A seminarian with very fine whiskers dusted the minuscule gold-and-red chapel every Sunday.

To reach the street on their way to school, the girls raced impetuously through the first floor of the offices, zigzagging around the furniture buried in paper: “A sip of vinegar,” Munificence told them about that bit, “which you’ll have to endure.”

Not knowing exactly why, Firefly began spying on the pupils, though he could only devote himself to that solitary pleasure after six in the afternoon. Once he was old enough, the melon-head spent his days in frenetic, breathless races between the offices and the corner store, a Mozarabic tray in hand bearing stained and tottering little glasses of coffee with condensed milk, croissants, pastries dripping with clear syrup, mille-feuilles, sacred-heart cakes, Morón cookies, and candied guava, brilliantly red like garnet, crowned with little squares of fresh cheese.

He also went for tobacco and stamps, Dutch quarto paper, envelopes, change, the afternoon papers; he cleaned the offices redolent with ink, picked up the trash, swept the shelves with an ostrich-feather duster, and using two legal documents even shined the shoes of the scriveners who would stop by their cubicles always in the morning and always in a hurry to consult certain records and tear up others, erase names and numbers or change them for what they had scribbled on little slips of paper, which they would simply paste over the old ones.

Munificence set him up in the document depot so that he might make something of himself and thus be saved from hunger, orphanage, plague, alcohol, and women.

He received considerable tips, for sure, but much more in the way of taunts and abuse. The lawyers with their black leather briefcases did not hesitate to reproach him with a slap across the cheek for coffee grown cold along the way, for a wormy piece of fruit, or even for lack of deference in the way he was obliged to address them.

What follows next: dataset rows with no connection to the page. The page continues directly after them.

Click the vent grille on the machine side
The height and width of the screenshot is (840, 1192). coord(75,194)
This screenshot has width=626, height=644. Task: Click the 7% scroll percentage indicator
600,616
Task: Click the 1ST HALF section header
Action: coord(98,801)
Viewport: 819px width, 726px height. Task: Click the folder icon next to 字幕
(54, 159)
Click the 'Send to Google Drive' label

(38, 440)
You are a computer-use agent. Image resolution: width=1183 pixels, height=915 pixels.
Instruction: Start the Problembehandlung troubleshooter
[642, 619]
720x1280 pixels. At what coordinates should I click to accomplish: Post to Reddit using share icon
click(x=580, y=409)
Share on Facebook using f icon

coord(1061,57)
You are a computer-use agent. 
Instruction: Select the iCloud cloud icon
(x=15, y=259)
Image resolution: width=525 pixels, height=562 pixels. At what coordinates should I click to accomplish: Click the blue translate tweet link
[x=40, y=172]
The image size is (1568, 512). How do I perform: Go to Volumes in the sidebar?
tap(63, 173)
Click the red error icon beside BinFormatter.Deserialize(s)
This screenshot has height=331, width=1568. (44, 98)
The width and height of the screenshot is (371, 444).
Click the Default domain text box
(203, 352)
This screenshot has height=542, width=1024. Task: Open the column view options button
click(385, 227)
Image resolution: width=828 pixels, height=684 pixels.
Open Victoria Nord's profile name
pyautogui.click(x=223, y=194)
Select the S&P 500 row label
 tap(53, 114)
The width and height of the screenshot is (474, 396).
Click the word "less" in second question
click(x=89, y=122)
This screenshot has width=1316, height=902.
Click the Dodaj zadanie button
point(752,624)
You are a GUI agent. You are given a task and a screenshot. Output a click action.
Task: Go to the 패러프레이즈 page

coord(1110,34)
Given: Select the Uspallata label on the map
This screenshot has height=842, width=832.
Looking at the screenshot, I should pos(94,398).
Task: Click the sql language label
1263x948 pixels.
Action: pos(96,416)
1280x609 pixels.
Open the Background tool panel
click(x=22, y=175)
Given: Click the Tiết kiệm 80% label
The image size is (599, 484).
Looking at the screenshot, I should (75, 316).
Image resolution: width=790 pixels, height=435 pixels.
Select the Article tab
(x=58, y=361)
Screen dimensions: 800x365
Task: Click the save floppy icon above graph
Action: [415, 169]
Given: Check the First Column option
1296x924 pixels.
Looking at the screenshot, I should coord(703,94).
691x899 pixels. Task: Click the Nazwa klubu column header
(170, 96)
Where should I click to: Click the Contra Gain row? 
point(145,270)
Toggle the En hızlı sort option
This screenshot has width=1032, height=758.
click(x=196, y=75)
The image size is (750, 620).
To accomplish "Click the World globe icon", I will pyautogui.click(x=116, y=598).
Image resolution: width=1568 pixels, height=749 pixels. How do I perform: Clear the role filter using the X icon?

Once they had left for the day, and Munificence had slid the three bolts closed, he would watch the swimming goldfish, hide his face, and cry.

Among the frisky girls, Firefly quickly zeroed in on one, plumper and whiter than the rest, with red hair and large violet eyes. She smelled terrific: of powdered lavender and mothballs.

He saw her again early one morning in her school uniform: white blouse, Prussian blue skirt with a ribbon at the hem, high patent leather shoes, and a stack of rag-paper notebooks cinched to her back; she held the straps taut with her thumbs in front of her breasts. Despite the load, she walked erect, looking straight ahead, like an Indian from the highlands with a cargo of coca leaves.